Осознав до некоторой степени, что совершалось в этом гроте, — о котором предупреждал меня мой вещий сон — мы направились вглубь темной пещеры, туда, куда уже не доходил свет. Пройденные несколько шагов открыли нам ряды ям, в которых обычно кормились крысы, но которые с некоторых пор перестали пополняться. Армия крыс перекинулась на живых узников, а потом вырвалась из замка, опустошая окрестности, что и было отражено в достопамятных легендах! О, боже! Эти черные ямы распиленных, высосанных костей и вскрытых черепов! Кошмарные траншеи, забитые костями питекантропов, кельтов, римлян и англичан за столько веков греха! Некоторые были заполнены доверху и определить их глубину было невозможно, другие казались бездонными, даже. свет фонаря не достигал дна. Какие еще ужасы они хранили?

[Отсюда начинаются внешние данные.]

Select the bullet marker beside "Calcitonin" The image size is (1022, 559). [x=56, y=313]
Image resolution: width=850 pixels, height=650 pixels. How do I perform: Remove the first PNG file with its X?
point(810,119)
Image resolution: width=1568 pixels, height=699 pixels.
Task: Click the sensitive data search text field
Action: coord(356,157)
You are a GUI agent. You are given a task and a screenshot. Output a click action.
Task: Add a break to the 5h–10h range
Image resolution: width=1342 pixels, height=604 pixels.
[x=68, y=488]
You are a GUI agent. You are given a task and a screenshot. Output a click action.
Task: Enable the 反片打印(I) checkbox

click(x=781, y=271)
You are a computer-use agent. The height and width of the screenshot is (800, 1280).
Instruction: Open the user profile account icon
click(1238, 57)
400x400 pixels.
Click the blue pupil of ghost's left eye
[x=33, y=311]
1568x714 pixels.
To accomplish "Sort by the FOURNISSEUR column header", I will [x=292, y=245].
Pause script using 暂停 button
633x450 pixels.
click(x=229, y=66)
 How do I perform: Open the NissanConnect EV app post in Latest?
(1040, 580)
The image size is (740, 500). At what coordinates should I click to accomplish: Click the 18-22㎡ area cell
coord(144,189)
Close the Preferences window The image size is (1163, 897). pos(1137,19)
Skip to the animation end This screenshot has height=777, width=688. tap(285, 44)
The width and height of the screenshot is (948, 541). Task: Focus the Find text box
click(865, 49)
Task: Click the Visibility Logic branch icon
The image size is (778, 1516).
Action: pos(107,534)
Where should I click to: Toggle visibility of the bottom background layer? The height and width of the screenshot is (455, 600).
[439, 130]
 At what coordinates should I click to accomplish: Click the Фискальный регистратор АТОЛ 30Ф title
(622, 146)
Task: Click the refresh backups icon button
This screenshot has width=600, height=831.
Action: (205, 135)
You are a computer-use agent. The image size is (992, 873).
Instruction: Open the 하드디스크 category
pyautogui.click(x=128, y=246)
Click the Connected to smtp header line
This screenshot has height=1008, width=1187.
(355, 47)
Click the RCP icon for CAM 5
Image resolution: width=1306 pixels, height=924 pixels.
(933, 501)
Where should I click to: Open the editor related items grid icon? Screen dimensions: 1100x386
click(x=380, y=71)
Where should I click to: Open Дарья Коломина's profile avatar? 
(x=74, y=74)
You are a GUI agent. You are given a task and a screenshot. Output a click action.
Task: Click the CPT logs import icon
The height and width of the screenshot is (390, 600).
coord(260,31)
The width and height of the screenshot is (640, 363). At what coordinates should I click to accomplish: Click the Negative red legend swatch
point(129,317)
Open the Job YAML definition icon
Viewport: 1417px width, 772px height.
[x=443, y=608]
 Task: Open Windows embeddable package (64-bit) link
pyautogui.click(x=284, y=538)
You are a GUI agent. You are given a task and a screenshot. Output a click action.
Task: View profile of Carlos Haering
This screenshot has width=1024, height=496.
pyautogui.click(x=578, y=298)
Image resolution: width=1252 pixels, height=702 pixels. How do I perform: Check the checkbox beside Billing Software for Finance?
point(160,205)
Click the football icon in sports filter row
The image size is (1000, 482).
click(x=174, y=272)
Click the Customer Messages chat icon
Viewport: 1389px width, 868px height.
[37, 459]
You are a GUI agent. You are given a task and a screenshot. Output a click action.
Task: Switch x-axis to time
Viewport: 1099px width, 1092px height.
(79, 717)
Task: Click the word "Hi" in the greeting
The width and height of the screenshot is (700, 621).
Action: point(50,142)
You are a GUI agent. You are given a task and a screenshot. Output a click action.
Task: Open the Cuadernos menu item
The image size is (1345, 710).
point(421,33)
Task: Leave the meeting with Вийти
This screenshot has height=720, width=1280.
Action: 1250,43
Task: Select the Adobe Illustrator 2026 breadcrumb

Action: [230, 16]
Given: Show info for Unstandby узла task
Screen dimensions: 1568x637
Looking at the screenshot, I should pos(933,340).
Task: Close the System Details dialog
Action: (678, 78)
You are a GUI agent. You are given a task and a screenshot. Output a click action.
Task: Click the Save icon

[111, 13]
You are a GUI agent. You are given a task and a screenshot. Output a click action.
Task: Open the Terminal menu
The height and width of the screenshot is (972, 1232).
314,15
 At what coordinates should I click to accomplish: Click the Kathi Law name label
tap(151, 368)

Один раз я сам оступился вблизи такой бездны и пережил момент животного страха. Я, должно быть, долго там стоял, потому что рядом уже никого не было, кроме капитана Норриса. Потом из темноты вдали я услышал звук, который уж так хорошо знал. Мой черный кот ринулся туда, в неизведанную бездну, как крылатое египетское божество. Но и я не отставал: через секунду я уже слышал жуткое топтание этих демонических крыс, которые опять тянули меня туда, где в центре земли безликий сумасшедший бог Ниарлатотеп завывает в темноте под аккомпанемент двух бесформенных, тупых флейтистов.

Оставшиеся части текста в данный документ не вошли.